Todo lo expuesto en esta visita, nos acerca a buena parte de su ideario cristiano, a cómo el Papa concibe a la Iglesia de Roma y lo que pretende de los fieles. “El santo de Asís testimonia el respeto por todo lo que Dios ha creado y que el hombre está llamado a custodiar, pero sobre todo testimonia el amor por cada ser humano”, explicó.
Como San Francisco es el patrono de Italia y esta semana que dejamos se festejaba su día, el Papa pidió especialmente por la nación italiana, “para que cada uno trabaje por el bien común, apuntando a lo que une más que a lo que divide”.
El Santo Padre fue aclamado en todo momento por una multitud en las calles estrechas de Asís donde paseó en el “papamóvil”. Sonriente, el Papa argentino saludó a todo el que pudo, besó chicos, tuvo momentos de humor y se conectó con todos, como ya nos hemos acostumbrado a ver.

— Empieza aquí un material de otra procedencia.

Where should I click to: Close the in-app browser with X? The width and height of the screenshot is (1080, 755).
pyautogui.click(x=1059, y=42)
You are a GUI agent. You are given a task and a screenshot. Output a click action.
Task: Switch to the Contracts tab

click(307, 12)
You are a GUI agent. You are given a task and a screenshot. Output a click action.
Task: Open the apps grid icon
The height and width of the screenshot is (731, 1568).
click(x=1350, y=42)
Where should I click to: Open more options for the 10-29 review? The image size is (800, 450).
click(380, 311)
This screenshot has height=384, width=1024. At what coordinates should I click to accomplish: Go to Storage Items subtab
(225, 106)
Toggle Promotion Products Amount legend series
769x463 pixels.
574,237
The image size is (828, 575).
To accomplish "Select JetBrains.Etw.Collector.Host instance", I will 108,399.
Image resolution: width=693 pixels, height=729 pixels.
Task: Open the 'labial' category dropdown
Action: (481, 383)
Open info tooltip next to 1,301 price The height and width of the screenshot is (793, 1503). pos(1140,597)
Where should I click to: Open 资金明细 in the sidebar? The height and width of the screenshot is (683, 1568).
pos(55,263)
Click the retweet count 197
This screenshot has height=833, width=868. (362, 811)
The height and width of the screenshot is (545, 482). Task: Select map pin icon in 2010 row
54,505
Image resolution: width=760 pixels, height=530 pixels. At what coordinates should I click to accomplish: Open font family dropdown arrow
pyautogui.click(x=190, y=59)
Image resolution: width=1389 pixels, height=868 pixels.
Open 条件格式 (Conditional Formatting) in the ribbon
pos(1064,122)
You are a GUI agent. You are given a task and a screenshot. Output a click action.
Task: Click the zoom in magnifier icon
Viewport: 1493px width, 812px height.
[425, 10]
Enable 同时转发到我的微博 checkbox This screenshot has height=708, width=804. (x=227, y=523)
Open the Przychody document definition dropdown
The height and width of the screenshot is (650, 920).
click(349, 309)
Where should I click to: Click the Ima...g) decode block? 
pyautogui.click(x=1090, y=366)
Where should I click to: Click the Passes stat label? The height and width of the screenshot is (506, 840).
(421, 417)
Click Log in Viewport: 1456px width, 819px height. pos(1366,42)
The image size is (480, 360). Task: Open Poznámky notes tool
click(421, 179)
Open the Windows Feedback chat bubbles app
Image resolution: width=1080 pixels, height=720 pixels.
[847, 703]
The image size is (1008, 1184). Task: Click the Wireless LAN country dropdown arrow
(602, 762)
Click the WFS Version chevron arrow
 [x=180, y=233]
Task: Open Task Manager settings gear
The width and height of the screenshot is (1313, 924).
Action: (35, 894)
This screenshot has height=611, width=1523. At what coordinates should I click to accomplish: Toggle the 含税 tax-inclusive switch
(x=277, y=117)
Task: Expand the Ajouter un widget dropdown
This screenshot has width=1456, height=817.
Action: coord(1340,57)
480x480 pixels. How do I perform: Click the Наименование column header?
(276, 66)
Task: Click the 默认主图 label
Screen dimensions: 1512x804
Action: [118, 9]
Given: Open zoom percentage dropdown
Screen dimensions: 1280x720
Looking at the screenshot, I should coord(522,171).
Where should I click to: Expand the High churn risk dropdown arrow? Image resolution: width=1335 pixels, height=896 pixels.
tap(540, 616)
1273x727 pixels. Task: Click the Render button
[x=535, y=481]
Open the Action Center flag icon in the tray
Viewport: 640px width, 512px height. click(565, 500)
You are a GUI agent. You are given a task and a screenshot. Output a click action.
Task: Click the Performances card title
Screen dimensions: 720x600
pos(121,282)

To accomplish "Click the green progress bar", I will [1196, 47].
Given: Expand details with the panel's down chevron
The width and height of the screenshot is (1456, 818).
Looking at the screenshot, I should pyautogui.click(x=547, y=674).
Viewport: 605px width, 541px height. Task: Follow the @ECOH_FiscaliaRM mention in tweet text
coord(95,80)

Francisco, que había sido invitado a almorzar al Sacro Convento por los superiores franciscanos, junto a las autoridades, como Letta, declinó el convite. Y en otro gesto que marca el rumbo de un papado distinto, almorzó en un centro de Cáritas junto con 57 pobres.
Más tarde, en una reunión con el clero en la catedral de San Rufino, Francisco insistió en la importancia de que los sacerdotes caminen entre la gente y lleven el Evangelio hasta las periferias.
Es que está muy comprometido con modernizar la institución, pero rescatando valores que la han hecho una religión piadosa con millones de fieles en el mundo entero. Su personalidad jovial, amable, su trato campechano que a muchos vaticanistas ha sorprendido al comienzo, demuestran cómo se puede hacer una verdadera revolución con palabras y, fundamentalmente, gestos y acciones concretas.